Why prioritization sometimes feels like art rather than science.
There is no art. There's only communication, both what is and isn't communicated.
My apologies for delaying the publication of this article. Last week, I was helping a friend who, unfortunately, was hit by a car. He’s recovering, thanks for asking. Life can throw curveballs.
A google search and you’ll find dozens of articles discussing prioritization. All those articles can be categorized into two camps. Camp one teaches a specific prioritization method, typically a numerical scorecard. That’s what I wrote in my previous article on RICE but you can find other prioritization scorecards such as Kano. Camp two discusses the “art” of prioritization, those things you can’t quantify into a spreadsheet.
When I started re-evaluating my prioritization templates (Prioritizing Work and Prioritization Framework Template (RICE), I wanted to first think beyond the templates. Yes, the templates could be better, but was there more? This led me to re-evaluate the concept of “art” in prioritization. What does “art” mean? Is there art in prioritization?
Prioritization is easy if everyone can agree can prioritize using the same prioritization process.
I dislike the phrase “art and science.” Writers frequently use it to describe prioritization.
I dislike the phrase because I find it ambiguous and disingenuous, specifically the word art. When contrasted with science, art signals the non-qualifiable, the soft skills the unspoken nodes, what is implied, or the magic dust.
Those who are “good” or successful at prioritization must thus possess this difficult to understand and pinpoint skill. But I want to challenge the premise: Is there art in prioritization?
How prioritization is conducted signals how decisions are made.
Prioritization is a fancier word for describing how we decide what individuals or teams should do. Thus, for prioritizing product work, we can examine how decisions are made.
Decision making falls on a spectrum.
Different people and companies fall on different parts of the spectrum. For example, you might be in Group Decides via consensus, but you wish to be at Individual Decides via inform (or vice versa). The engineer you work with might have a different perspective. Your CEO another. Multiply the different perspectives among people working together and confusion or conflict naturally follows when people don’t know or agree upon prior how decisions should be made.
Thus, I believe the “art” that we attribute to prioritization is the ability to navigate these different decision-making perspectives, successfully, without fixing the root cause of these differences. Essentially, people who are good at applying art are able to sense and navigate these differing perspectives.

Tasks to complete.
a) Set down the passage of the prioritization article between "When I started" and "same prioritization process.", inclusive.
b) In the prioritization article, what does the author call prioritization a fancier word for?
The listing after this point comes from a separate source.

Recorded information.
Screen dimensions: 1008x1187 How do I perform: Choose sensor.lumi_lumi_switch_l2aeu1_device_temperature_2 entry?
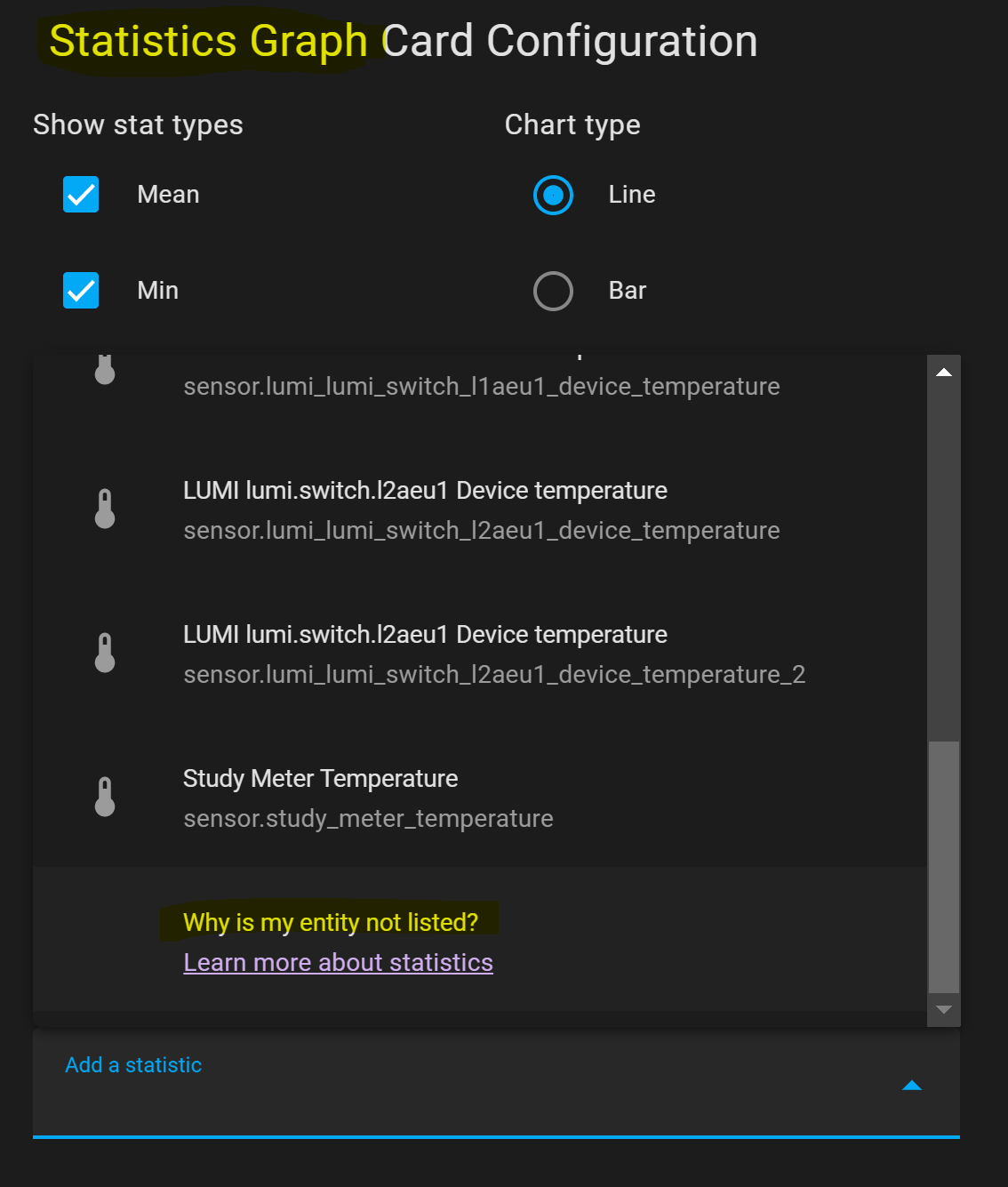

Solutions.
a)
When I started re-evaluating my prioritization templates (Prioritizing Work and Prioritization Framework Template (RICE), I wanted to first think beyond the templates. Yes, the templates could be better, but was there more? This led me to re-evaluate the concept of “art” in prioritization. What does “art” mean? Is there art in prioritization?
Prioritization is easy if everyone can agree can prioritize using the same prioritization process.

b) Describing how we decide what individuals or teams should do.